Data —
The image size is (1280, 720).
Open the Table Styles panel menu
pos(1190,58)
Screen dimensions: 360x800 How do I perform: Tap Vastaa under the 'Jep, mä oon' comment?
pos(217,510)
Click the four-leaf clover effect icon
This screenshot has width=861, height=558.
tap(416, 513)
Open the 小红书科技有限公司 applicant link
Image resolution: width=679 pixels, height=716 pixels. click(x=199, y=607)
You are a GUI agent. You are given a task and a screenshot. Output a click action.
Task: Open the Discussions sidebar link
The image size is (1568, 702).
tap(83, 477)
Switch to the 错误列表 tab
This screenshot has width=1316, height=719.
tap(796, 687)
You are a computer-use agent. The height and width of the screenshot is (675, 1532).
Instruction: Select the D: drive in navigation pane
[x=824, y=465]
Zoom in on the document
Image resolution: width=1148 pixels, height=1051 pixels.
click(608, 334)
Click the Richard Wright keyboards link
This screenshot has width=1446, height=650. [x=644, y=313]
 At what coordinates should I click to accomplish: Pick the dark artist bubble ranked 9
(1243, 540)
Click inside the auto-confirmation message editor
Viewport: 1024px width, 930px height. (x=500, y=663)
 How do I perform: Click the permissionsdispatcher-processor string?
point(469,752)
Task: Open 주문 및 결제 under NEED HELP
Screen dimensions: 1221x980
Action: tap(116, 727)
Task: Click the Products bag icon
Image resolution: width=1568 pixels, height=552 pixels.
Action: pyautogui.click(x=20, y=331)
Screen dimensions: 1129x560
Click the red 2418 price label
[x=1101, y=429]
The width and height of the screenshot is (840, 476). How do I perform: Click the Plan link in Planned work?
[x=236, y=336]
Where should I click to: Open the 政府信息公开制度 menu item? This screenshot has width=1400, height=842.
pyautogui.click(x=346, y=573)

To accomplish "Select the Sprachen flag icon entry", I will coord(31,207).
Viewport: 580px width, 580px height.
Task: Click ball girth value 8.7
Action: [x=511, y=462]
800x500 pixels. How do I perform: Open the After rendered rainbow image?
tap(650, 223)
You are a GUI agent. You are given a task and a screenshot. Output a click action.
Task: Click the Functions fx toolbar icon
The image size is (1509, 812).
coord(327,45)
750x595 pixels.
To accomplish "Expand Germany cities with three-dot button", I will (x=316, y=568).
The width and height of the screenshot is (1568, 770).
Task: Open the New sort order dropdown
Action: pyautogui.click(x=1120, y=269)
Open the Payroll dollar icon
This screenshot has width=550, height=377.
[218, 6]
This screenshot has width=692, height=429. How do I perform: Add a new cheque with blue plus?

What you have to do — Transcribe the records above in full, exactly as they stand.

Your solution —
The image size is (1280, 720).
Open the Table Styles panel menu
pos(1190,58)
Screen dimensions: 360x800 How do I perform: Tap Vastaa under the 'Jep, mä oon' comment?
pos(217,510)
Click the four-leaf clover effect icon
This screenshot has width=861, height=558.
tap(416, 513)
Open the 小红书科技有限公司 applicant link
Image resolution: width=679 pixels, height=716 pixels. click(x=199, y=607)
You are a GUI agent. You are given a task and a screenshot. Output a click action.
Task: Open the Discussions sidebar link
The image size is (1568, 702).
tap(83, 477)
Switch to the 错误列表 tab
This screenshot has width=1316, height=719.
tap(796, 687)
You are a computer-use agent. The height and width of the screenshot is (675, 1532).
Instruction: Select the D: drive in navigation pane
[x=824, y=465]
Zoom in on the document
Image resolution: width=1148 pixels, height=1051 pixels.
click(608, 334)
Click the Richard Wright keyboards link
This screenshot has width=1446, height=650. [x=644, y=313]
 At what coordinates should I click to accomplish: Pick the dark artist bubble ranked 9
(1243, 540)
Click inside the auto-confirmation message editor
Viewport: 1024px width, 930px height. (x=500, y=663)
 How do I perform: Click the permissionsdispatcher-processor string?
point(469,752)
Task: Open 주문 및 결제 under NEED HELP
Screen dimensions: 1221x980
Action: tap(116, 727)
Task: Click the Products bag icon
Image resolution: width=1568 pixels, height=552 pixels.
Action: pyautogui.click(x=20, y=331)
Screen dimensions: 1129x560
Click the red 2418 price label
[x=1101, y=429]
The width and height of the screenshot is (840, 476). How do I perform: Click the Plan link in Planned work?
[x=236, y=336]
Where should I click to: Open the 政府信息公开制度 menu item? This screenshot has width=1400, height=842.
pyautogui.click(x=346, y=573)

To accomplish "Select the Sprachen flag icon entry", I will coord(31,207).
Viewport: 580px width, 580px height.
Task: Click ball girth value 8.7
Action: [x=511, y=462]
800x500 pixels. How do I perform: Open the After rendered rainbow image?
tap(650, 223)
You are a GUI agent. You are given a task and a screenshot. Output a click action.
Task: Click the Functions fx toolbar icon
The image size is (1509, 812).
coord(327,45)
750x595 pixels.
To accomplish "Expand Germany cities with three-dot button", I will (x=316, y=568).
The width and height of the screenshot is (1568, 770).
Task: Open the New sort order dropdown
Action: pyautogui.click(x=1120, y=269)
Open the Payroll dollar icon
This screenshot has width=550, height=377.
[218, 6]
This screenshot has width=692, height=429. How do I perform: Add a new cheque with blue plus?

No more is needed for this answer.